Need help reading a perl regexp - someone clue me?

Discussion in 'Perl Misc' started by Don Bruder, Feb 4, 2004.

  1. Don Bruder

    Don Bruder Guest

    I've got a "canned" regexp I'm trying to analyze that I can't quite
    follow due to one of the constructs used in it. Can anyone
    translate/verify my translation for me?

    Here's the segment that's throwing me (It's a very small sub-section of
    a rather large and complex regexp - We're talking something on the order
    of 300+ characters worth of "rather large and complex")
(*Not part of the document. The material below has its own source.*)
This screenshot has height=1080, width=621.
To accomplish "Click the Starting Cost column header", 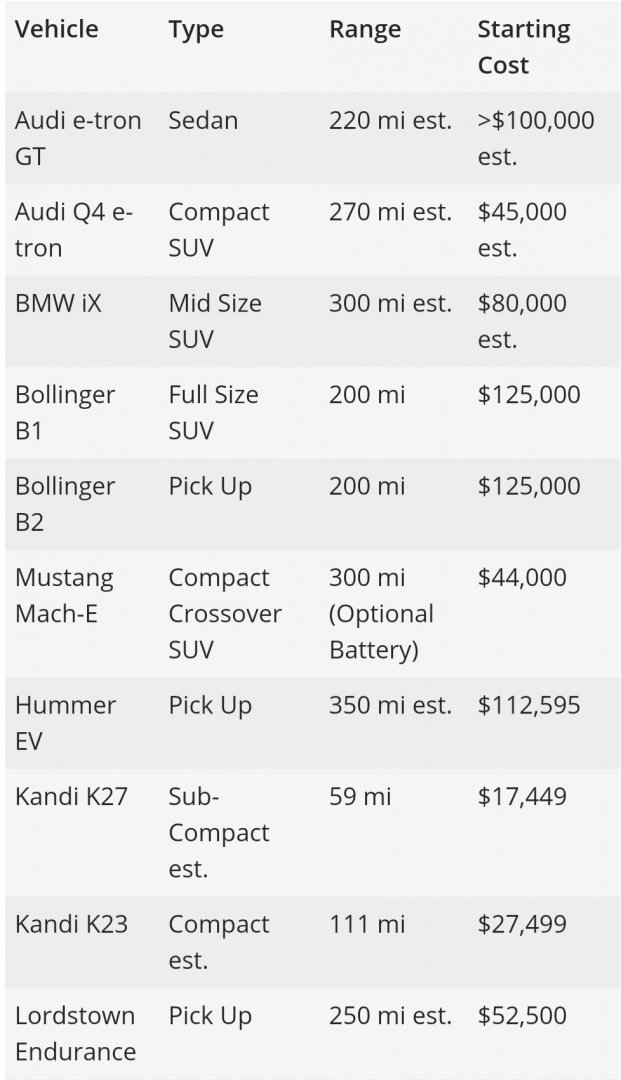I will coord(524,47).
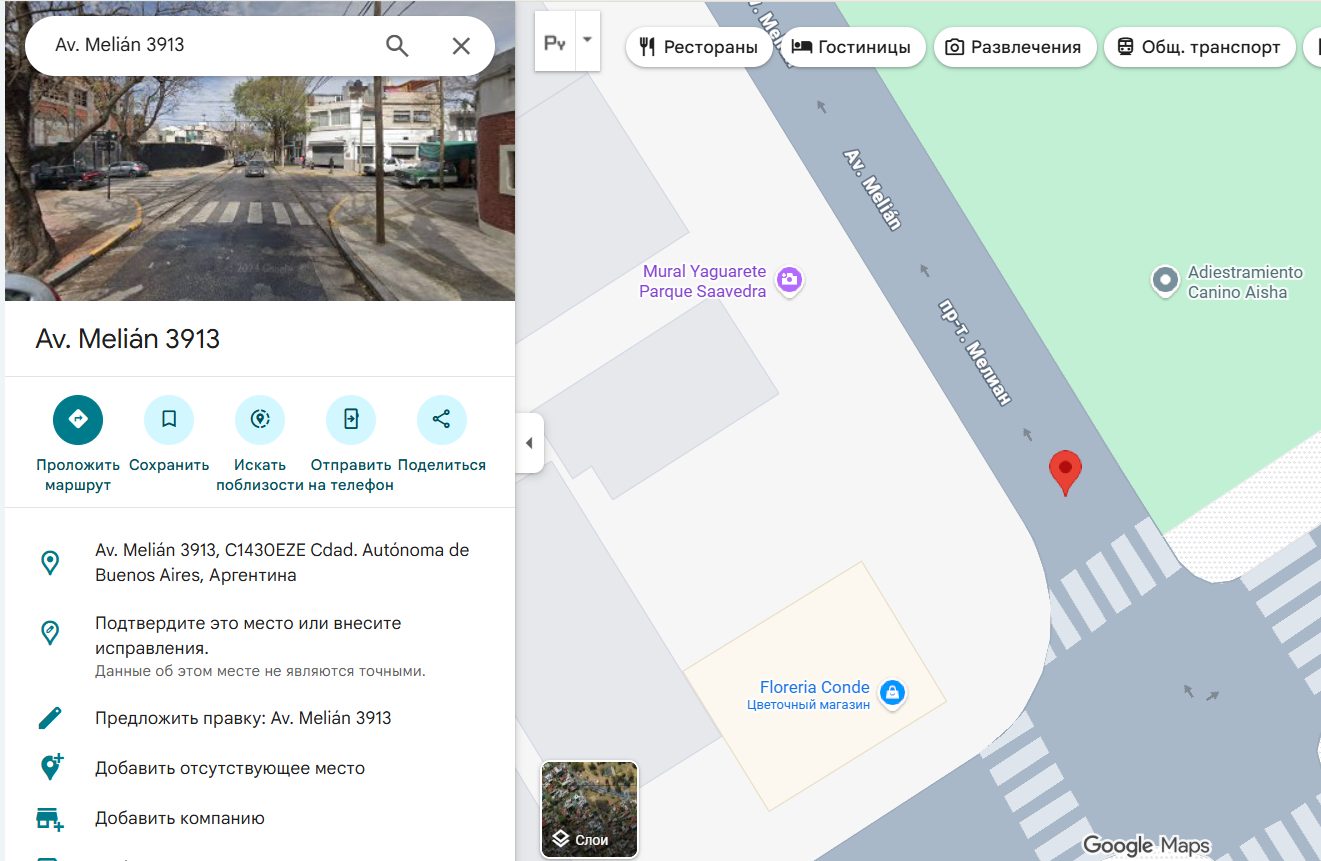The height and width of the screenshot is (861, 1321).
Task: Click the Adiestramiento Canino Aisha pin
Action: [x=1164, y=281]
    [a-zA-Z]{2}[.,\;:?%!&+^~`'\$*=\#|013467\(\)\[\]\{\}<>"][a-zA-Z]{2}

    Now, if I'm reading rightly, and I'm not totally hopeless as far as my
    understanding of perl regexps goes, this should be looking to match "any
    two letters followed by pretty much any punctuation mark (including
    parens, braces, and brackets of all flavors, but (seemingly) excluding
    the "bar" (AKA "OR") character) or any of the digits 0, 1, 3, 4, 6, or
    7, followed by any two letters.

    How far off base am I with that interpretation?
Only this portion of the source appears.